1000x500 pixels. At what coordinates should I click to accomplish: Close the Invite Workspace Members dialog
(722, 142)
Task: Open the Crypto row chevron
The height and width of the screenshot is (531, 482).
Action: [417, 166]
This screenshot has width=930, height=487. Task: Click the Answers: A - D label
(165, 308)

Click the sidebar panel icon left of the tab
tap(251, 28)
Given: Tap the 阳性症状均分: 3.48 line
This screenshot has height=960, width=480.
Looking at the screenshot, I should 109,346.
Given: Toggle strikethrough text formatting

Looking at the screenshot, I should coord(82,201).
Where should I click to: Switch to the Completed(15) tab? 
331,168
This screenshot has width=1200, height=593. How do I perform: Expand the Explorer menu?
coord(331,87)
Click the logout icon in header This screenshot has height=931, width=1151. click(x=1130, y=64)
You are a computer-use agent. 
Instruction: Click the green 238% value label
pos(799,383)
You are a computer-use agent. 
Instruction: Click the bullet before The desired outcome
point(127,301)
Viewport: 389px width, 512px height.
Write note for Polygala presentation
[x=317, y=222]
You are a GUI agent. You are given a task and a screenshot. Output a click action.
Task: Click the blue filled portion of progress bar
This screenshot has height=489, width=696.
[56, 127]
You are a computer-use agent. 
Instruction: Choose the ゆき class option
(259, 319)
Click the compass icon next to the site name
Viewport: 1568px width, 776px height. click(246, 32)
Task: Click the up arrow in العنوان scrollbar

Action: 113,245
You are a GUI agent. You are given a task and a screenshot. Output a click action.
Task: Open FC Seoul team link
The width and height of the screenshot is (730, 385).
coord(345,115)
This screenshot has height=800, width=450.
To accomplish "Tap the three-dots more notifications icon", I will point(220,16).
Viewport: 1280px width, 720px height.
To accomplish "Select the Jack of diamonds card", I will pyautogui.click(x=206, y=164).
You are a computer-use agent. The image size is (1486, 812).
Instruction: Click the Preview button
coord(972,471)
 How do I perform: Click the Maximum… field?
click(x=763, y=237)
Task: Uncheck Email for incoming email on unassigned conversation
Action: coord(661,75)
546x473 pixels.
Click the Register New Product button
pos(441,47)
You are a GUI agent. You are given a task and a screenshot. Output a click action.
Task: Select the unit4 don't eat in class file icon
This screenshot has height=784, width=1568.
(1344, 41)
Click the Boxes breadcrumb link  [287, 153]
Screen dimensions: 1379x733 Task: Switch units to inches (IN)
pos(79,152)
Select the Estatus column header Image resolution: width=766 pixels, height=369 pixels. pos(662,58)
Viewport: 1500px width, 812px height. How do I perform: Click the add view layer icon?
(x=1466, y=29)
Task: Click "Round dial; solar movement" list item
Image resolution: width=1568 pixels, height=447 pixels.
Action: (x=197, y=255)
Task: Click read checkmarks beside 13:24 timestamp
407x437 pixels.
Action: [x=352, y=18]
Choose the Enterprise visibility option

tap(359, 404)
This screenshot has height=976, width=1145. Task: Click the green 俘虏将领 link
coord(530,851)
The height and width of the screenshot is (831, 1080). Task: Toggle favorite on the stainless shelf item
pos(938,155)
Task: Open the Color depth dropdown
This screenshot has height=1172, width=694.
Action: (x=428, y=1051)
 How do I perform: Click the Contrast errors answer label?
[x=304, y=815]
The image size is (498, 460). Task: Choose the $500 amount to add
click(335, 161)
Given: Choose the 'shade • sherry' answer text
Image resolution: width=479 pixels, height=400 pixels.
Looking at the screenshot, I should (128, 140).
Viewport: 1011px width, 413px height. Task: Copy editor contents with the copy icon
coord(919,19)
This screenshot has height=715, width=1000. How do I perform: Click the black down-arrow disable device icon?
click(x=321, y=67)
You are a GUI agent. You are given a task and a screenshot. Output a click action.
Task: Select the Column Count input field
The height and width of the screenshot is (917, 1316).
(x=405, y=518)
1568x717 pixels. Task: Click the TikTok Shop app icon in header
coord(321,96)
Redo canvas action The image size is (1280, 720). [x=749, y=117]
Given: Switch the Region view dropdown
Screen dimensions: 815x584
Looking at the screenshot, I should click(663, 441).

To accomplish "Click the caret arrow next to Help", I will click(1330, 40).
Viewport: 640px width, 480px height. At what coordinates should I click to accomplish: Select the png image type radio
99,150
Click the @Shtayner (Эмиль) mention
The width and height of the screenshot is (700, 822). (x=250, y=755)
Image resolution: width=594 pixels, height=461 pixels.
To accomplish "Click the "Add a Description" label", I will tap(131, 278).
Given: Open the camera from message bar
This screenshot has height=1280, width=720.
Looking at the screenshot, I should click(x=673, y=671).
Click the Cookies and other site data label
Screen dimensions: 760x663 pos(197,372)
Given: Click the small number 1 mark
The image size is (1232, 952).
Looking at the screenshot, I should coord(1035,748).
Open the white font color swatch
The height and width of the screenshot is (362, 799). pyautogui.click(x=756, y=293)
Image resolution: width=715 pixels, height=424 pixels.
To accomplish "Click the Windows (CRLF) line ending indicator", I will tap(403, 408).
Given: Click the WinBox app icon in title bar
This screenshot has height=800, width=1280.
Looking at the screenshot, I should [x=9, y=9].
● ● ● ● ● ● ●
Please retype all of the data above exactly as written.

■ WRITTEN REPLY
1000x500 pixels. At what coordinates should I click to accomplish: Close the Invite Workspace Members dialog
(722, 142)
Task: Open the Crypto row chevron
The height and width of the screenshot is (531, 482).
Action: [417, 166]
This screenshot has width=930, height=487. Task: Click the Answers: A - D label
(165, 308)

Click the sidebar panel icon left of the tab
tap(251, 28)
Given: Tap the 阳性症状均分: 3.48 line
This screenshot has height=960, width=480.
Looking at the screenshot, I should 109,346.
Given: Toggle strikethrough text formatting

Looking at the screenshot, I should coord(82,201).
Where should I click to: Switch to the Completed(15) tab? 
331,168
This screenshot has width=1200, height=593. How do I perform: Expand the Explorer menu?
coord(331,87)
Click the logout icon in header This screenshot has height=931, width=1151. click(x=1130, y=64)
You are a computer-use agent. 
Instruction: Click the green 238% value label
pos(799,383)
You are a computer-use agent. 
Instruction: Click the bullet before The desired outcome
point(127,301)
Viewport: 389px width, 512px height.
Write note for Polygala presentation
[x=317, y=222]
You are a GUI agent. You are given a task and a screenshot. Output a click action.
Task: Click the blue filled portion of progress bar
This screenshot has height=489, width=696.
[56, 127]
You are a computer-use agent. 
Instruction: Choose the ゆき class option
(259, 319)
Click the compass icon next to the site name
Viewport: 1568px width, 776px height. click(246, 32)
Task: Click the up arrow in العنوان scrollbar

Action: 113,245
You are a GUI agent. You are given a task and a screenshot. Output a click action.
Task: Open FC Seoul team link
The width and height of the screenshot is (730, 385).
coord(345,115)
This screenshot has height=800, width=450.
To accomplish "Tap the three-dots more notifications icon", I will point(220,16).
Viewport: 1280px width, 720px height.
To accomplish "Select the Jack of diamonds card", I will pyautogui.click(x=206, y=164).
You are a computer-use agent. The image size is (1486, 812).
Instruction: Click the Preview button
coord(972,471)
 How do I perform: Click the Maximum… field?
click(x=763, y=237)
Task: Uncheck Email for incoming email on unassigned conversation
Action: coord(661,75)
546x473 pixels.
Click the Register New Product button
pos(441,47)
You are a GUI agent. You are given a task and a screenshot. Output a click action.
Task: Select the unit4 don't eat in class file icon
This screenshot has height=784, width=1568.
(1344, 41)
Click the Boxes breadcrumb link  [287, 153]
Screen dimensions: 1379x733 Task: Switch units to inches (IN)
pos(79,152)
Select the Estatus column header Image resolution: width=766 pixels, height=369 pixels. pos(662,58)
Viewport: 1500px width, 812px height. How do I perform: Click the add view layer icon?
(x=1466, y=29)
Task: Click "Round dial; solar movement" list item
Image resolution: width=1568 pixels, height=447 pixels.
Action: (x=197, y=255)
Task: Click read checkmarks beside 13:24 timestamp
407x437 pixels.
Action: [x=352, y=18]
Choose the Enterprise visibility option

tap(359, 404)
This screenshot has height=976, width=1145. Task: Click the green 俘虏将领 link
coord(530,851)
The height and width of the screenshot is (831, 1080). Task: Toggle favorite on the stainless shelf item
pos(938,155)
Task: Open the Color depth dropdown
This screenshot has height=1172, width=694.
Action: (x=428, y=1051)
 How do I perform: Click the Contrast errors answer label?
[x=304, y=815]
The image size is (498, 460). Task: Choose the $500 amount to add
click(335, 161)
Given: Choose the 'shade • sherry' answer text
Image resolution: width=479 pixels, height=400 pixels.
Looking at the screenshot, I should (128, 140).
Viewport: 1011px width, 413px height. Task: Copy editor contents with the copy icon
coord(919,19)
This screenshot has height=715, width=1000. How do I perform: Click the black down-arrow disable device icon?
click(x=321, y=67)
You are a GUI agent. You are given a task and a screenshot. Output a click action.
Task: Select the Column Count input field
The height and width of the screenshot is (917, 1316).
(x=405, y=518)
1568x717 pixels. Task: Click the TikTok Shop app icon in header
coord(321,96)
Redo canvas action The image size is (1280, 720). [x=749, y=117]
Given: Switch the Region view dropdown
Screen dimensions: 815x584
Looking at the screenshot, I should click(663, 441).

To accomplish "Click the caret arrow next to Help", I will click(1330, 40).
Viewport: 640px width, 480px height. At what coordinates should I click to accomplish: Select the png image type radio
99,150
Click the @Shtayner (Эмиль) mention
The width and height of the screenshot is (700, 822). (x=250, y=755)
Image resolution: width=594 pixels, height=461 pixels.
To accomplish "Click the "Add a Description" label", I will tap(131, 278).
Given: Open the camera from message bar
This screenshot has height=1280, width=720.
Looking at the screenshot, I should click(x=673, y=671).
Click the Cookies and other site data label
Screen dimensions: 760x663 pos(197,372)
Given: Click the small number 1 mark
The image size is (1232, 952).
Looking at the screenshot, I should coord(1035,748).
Open the white font color swatch
The height and width of the screenshot is (362, 799). pyautogui.click(x=756, y=293)
Image resolution: width=715 pixels, height=424 pixels.
To accomplish "Click the Windows (CRLF) line ending indicator", I will tap(403, 408).
Given: Click the WinBox app icon in title bar
This screenshot has height=800, width=1280.
Looking at the screenshot, I should [x=9, y=9].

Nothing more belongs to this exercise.